PASSAGE SHOWN:
Ukraine urges civilians to flee occupied south before counteroffensive

A woman carries her belongings while leaving a damaged residential building in Ukraine, on June 20, 2022. PHOTO: REUTERS

KYIV (NYTIMES) - A top Ukrainian government official has made an urgent plea for hundreds of thousands of people living in Russian-occupied parts of southern Ukraine to evacuate in advance of a potential Ukrainian counteroffensive, working to prepare the public for a bloody struggle on another front even as Russia makes steady gains in fierce and costly battles in the east.

In trying to take back territory in the south, Ukrainian officials are facing deep challenges.

Russia has been dug in for months in parts of the region, complicating evacuation routes for civilians and forcing Kyiv to decide how much damage it is willing to inflict on towns and cities that - even if an eventual counteroffensive is successful - it would have to rebuild.

"Please, go, because our army will definitely de-occupy these lands," said Ms Iryna Vereshchuk, Ukraine's deputy prime minister. In one sign of the dilemmas facing Ukraine, she indicated that civilians might first have to flee to Crimea, which was seized by Russia in 2014 and has been a key staging ground for Moscow's invasion.

Russian forces have intensified searches at checkpoints in the region and are preventing civilians from travelling to Ukrainian-controlled areas.

The safest escape route for many of the 500,000 people still estimated to be living in the Kherson region may be to head south to Crimea, she said.

"We know that today it is almost the only humanitarian corridor available, if it can be called that, that can be used to leave," Ms Vereshchuk said at a news conference on Monday (June 20). "So, if possible, get out of there, especially if you have children."

From Crimea, she urged people to make their way to another country where they can reach out to the local Ukrainian consulate. She did not elaborate on how Ukrainians would be able to leave Crimea.

ACTIVITY LIST:
A) Update the evacuation article, beginning at "Russia has been" and stopping after "to Ukrainian-controlled areas.", with "checkpoints" changed to "roadblocks".
B) List every distinct proper place name that appears in the evacuation article.

RECORD EXCERPTS:

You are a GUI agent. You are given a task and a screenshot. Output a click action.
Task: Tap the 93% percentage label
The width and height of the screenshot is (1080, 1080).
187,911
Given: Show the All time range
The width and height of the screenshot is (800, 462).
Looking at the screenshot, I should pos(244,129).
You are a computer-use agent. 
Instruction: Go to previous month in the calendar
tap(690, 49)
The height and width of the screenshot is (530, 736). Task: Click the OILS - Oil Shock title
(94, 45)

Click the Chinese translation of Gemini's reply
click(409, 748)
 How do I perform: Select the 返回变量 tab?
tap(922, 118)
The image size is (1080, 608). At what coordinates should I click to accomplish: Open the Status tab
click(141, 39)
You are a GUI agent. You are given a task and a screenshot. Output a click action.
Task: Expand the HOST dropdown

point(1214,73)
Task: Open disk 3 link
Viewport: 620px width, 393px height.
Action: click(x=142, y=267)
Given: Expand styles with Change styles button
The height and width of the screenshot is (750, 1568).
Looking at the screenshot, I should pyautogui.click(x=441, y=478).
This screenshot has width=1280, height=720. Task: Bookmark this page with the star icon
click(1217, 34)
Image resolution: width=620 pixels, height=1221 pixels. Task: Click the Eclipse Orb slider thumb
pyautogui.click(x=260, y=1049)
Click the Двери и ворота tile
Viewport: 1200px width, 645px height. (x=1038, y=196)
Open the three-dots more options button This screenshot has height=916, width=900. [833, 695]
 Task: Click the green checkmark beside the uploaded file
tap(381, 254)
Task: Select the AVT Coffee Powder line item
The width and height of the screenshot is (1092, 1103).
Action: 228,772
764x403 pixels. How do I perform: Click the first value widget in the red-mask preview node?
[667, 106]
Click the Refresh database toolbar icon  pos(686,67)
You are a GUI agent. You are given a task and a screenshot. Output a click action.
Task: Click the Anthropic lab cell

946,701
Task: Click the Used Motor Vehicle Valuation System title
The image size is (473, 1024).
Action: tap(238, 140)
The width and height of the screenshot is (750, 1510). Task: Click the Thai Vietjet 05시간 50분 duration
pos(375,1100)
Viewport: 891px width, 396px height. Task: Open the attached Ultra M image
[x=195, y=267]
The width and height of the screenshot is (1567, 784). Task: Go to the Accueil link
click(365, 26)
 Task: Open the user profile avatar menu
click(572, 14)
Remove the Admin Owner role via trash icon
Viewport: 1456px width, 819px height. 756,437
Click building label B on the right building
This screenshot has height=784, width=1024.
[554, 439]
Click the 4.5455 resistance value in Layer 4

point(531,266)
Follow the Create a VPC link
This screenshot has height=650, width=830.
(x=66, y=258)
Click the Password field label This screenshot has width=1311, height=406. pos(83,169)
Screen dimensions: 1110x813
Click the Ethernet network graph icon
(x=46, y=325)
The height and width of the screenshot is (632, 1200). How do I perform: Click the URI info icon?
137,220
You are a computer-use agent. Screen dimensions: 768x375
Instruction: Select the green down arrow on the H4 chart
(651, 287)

TASK-BY-TASK ANSWERS:
A)
Russia has been dug in for months in parts of the region, complicating evacuation routes for civilians and forcing Kyiv to decide how much damage it is willing to inflict on towns and cities that - even if an eventual counteroffensive is successful - it would have to rebuild.

"Please, go, because our army will definitely de-occupy these lands," said Ms Iryna Vereshchuk, Ukraine's deputy prime minister. In one sign of the dilemmas facing Ukraine, she indicated that civilians might first have to flee to Crimea, which was seized by Russia in 2014 and has been a key staging ground for Moscow's invasion.

Russian forces have intensified searches at roadblocks in the region and are preventing civilians from travelling to Ukrainian-controlled areas.

B) Ukraine, Kyiv, Russia, Crimea, Moscow, Kherson region